ОТРЫВОК =>
3. С развитием здравых экономических понятий о законах производства и правильного распределения ценностей, о законном требовании труда, благодетельных результатах бережливости и гибельных последствиях роскоши и в народе, и среди тех слоев общества, которые поставлены историческими обстоятельствами над народом и обязаны быть его учителями, идти в челе его на пути прогресса, исчезнут многие злоупотребления, невозможны будут понятия и предрассудки, замедляющие развитие народного благосостояния.

4. Успех экономического развития страны в решающей степени будет зависеть от умножения народного капитала, как результата предшествующего труда. Первое и главное условие для поощрения бережливости и накопления народного капитала – это полное обеспечение труда и собственности, их безопасности. Только капитализация, т. е. накопление капиталов, предназначенных именно для нового производства, для потребления исключительно производительного, обогащает народ. Непроизводительное потребление губит народное довольство, замедляет капитализацию. Производительное потребление обогащает народ и умножает народный капитал.

5. Чем быстрее обращаются капиталы, тем они приносят более дохода, тем они производительнее. Медленное обращение капиталов равнозначно их недостатку. Каждое улучшение в путях сообщений, в орудии мены, каждое расширение кредита способствует ускорению обращения, а вместе с тем и умножению производства. Но главным условием является полная свобода обращения ценностей. Полная свобода промышленности и торговли развивается везде и всегда медленно, но должна везде одержать верх.

6. При малоразвитом народном хозяйстве обращение капиталов стеснено уже отсутствием безопасности и обеспечения или же, наконец, постоянным вмешательством верховной власти в частные дела промышленных людей и постоянною опекою над их промышленными занятиями. Здесь являются постоянные монополии в самых разнообразных их формах, и каждая монополия есть зло, потому, что это не более и не менее как налог на промышленность в пользу лености и воровства.

7. Россия богата землей, богата естественными продуктами, но бедна капиталами, необходимыми для усиления производства. Ей гораздо выгоднее занимать на полезные предприятия дешевые капиталы за границей, чем производить внутренние займы. Международное движение капиталов и помещение иностранных капиталов в больших промышленных предприятиях – одна из самых характернейших сторон современной эпохи. Призыв иностранных капиталов нисколько не вредит государству, но только приносит пользу, если их употребляют только производительно. Всякий же заем для цели непроизводительной вреден.

8. Для того чтобы возбудить в народе благородный дух предпринимательства и уважение ко всякому полезному труду, возбудить честность и чувство правоты, для этого необходимее всего полное, широкое, всепроникающее образование, вселяющее уважение ко всякому труду.

Становление и развитие отечественного экономического либерализма как научной школы [50] и течения общественной мысли было связано, на наш взгляд, с тремя принципиальными для России XIX века проблемами – проблемой функционирования и развития аграрного сектора отечественной экономики, проблемой распространения в России социалистических экономических идей и проблемой преодоления протекционистских тенденций в экономической жизни России. При этом следует особо заметить, что либеральная критика социалистических идей, и особенно учения К. Маркса с его неверием в саморегулируемый механизм рынка, была объективно направлена и против протекционизма, сторонников государственного регулирования экономики из лагеря российских консерваторов и «национал-патриотов», не испытывавших, естественно, симпатий к социалистическим идеям, но нередко апеллировавших к ним в борьбе против либеральных преобразований.

УСЛОВИЕ ЗАДАНИЯ => Можете ли вы дословно воспроизвести часть отрывка об экономическом развитии России, которая начинается со слов «6. При малоразвитом» и заканчивается словами «в пользу лености и воровства.»?

НАБОР МАТЕРИАЛОВ =>

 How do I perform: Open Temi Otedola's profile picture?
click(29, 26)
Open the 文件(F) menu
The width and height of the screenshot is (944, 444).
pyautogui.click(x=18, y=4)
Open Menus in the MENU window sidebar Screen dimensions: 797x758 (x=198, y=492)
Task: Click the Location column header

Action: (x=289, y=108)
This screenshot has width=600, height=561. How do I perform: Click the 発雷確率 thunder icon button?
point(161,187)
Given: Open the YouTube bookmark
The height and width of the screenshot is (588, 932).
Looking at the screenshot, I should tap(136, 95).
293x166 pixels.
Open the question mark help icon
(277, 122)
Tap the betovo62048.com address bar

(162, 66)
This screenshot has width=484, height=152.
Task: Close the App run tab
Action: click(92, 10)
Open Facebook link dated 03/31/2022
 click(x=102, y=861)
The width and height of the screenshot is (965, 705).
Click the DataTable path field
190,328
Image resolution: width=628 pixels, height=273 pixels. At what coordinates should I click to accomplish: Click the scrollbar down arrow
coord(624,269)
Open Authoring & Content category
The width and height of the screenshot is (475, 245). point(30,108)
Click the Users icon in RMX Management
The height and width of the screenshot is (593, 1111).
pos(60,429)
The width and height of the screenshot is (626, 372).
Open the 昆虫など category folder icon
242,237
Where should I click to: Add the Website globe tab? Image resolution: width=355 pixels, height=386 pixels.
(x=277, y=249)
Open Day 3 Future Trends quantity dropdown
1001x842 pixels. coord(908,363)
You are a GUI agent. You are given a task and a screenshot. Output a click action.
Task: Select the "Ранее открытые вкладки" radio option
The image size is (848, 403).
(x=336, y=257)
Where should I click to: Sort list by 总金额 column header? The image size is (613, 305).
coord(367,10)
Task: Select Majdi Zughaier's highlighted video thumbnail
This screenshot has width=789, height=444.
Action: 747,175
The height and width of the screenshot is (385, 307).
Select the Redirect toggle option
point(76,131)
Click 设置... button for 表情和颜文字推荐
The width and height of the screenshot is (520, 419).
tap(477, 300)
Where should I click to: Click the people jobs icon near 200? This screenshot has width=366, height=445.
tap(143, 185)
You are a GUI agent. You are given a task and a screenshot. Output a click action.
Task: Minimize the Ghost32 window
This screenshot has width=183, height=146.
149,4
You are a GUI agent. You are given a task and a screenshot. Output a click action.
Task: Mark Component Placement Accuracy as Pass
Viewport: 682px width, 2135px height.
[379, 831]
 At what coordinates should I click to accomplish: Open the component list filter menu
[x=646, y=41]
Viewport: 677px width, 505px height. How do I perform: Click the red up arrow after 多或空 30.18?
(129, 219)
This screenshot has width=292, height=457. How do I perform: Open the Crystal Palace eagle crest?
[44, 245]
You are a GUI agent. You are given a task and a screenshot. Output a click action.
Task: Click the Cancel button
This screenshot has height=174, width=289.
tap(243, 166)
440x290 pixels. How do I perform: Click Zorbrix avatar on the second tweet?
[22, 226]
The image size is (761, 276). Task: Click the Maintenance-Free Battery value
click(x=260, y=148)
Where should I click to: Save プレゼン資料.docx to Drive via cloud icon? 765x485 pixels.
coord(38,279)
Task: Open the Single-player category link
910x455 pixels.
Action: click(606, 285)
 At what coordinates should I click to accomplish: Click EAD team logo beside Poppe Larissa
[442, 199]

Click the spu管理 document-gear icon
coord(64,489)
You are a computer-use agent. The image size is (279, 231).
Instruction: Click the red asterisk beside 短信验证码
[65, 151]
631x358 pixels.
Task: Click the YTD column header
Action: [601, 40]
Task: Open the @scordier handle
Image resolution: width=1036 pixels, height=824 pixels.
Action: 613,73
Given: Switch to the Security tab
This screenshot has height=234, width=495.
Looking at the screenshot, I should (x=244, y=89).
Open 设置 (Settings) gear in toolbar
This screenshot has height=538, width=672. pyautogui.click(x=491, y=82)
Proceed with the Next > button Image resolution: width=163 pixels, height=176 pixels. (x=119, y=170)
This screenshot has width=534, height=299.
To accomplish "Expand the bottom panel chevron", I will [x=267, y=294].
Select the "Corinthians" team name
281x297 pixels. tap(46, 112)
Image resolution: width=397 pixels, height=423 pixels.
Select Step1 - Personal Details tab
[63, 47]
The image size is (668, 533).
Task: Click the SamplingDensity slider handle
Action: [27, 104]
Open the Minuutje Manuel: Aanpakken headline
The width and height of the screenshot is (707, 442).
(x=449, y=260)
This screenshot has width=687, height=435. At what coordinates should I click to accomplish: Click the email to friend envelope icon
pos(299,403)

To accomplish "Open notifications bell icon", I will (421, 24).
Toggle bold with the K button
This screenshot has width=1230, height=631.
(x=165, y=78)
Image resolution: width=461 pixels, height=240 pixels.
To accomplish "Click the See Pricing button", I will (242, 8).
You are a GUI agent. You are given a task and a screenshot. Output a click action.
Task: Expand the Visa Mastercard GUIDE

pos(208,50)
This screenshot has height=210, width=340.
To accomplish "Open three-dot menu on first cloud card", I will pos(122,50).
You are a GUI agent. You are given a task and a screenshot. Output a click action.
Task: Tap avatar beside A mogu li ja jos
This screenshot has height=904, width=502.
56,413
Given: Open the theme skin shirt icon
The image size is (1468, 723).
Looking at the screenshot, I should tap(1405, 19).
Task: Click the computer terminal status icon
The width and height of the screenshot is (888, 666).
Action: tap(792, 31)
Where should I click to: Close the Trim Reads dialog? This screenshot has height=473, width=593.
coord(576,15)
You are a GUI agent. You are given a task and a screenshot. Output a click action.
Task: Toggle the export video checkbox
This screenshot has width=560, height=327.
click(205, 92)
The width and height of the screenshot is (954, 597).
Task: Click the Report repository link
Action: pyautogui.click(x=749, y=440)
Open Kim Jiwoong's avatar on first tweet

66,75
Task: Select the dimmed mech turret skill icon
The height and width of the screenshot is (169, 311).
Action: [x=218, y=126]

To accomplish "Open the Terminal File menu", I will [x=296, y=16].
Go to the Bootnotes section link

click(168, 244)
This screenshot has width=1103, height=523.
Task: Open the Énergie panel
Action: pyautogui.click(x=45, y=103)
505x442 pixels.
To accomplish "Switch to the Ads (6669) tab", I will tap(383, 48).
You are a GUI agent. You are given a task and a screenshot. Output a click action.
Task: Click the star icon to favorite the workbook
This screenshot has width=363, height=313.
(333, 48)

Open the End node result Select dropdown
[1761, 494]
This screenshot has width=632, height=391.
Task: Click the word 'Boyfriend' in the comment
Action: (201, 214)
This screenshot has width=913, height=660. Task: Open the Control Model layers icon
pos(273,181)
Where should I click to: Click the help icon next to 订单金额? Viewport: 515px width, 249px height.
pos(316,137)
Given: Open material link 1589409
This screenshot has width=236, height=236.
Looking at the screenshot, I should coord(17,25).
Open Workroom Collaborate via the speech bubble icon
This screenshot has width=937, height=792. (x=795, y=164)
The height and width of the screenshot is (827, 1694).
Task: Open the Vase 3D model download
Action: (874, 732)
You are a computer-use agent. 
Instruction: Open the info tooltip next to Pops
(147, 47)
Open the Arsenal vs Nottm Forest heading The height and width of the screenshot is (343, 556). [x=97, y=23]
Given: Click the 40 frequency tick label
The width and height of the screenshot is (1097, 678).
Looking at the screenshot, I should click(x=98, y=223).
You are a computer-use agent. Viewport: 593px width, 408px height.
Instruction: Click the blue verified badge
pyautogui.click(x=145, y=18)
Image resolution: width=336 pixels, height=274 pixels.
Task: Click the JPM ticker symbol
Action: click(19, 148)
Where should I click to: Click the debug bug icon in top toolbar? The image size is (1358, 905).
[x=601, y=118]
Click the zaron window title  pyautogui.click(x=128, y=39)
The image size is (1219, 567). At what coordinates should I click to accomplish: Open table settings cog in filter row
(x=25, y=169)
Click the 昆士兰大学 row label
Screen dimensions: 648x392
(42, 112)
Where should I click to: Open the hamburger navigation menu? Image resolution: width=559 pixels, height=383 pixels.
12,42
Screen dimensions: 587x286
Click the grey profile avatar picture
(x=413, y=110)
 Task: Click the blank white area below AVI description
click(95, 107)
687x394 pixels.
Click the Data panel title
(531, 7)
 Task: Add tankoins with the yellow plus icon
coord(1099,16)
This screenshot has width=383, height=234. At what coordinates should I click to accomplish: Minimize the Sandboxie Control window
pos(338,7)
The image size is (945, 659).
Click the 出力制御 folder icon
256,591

РЕШЕНИЕ ЗАДАНИЯ =>
6. При малоразвитом народном хозяйстве обращение капиталов стеснено уже отсутствием безопасности и обеспечения или же, наконец, постоянным вмешательством верховной власти в частные дела промышленных людей и постоянною опекою над их промышленными занятиями. Здесь являются постоянные монополии в самых разнообразных их формах, и каждая монополия есть зло, потому, что это не более и не менее как налог на промышленность в пользу лености и воровства.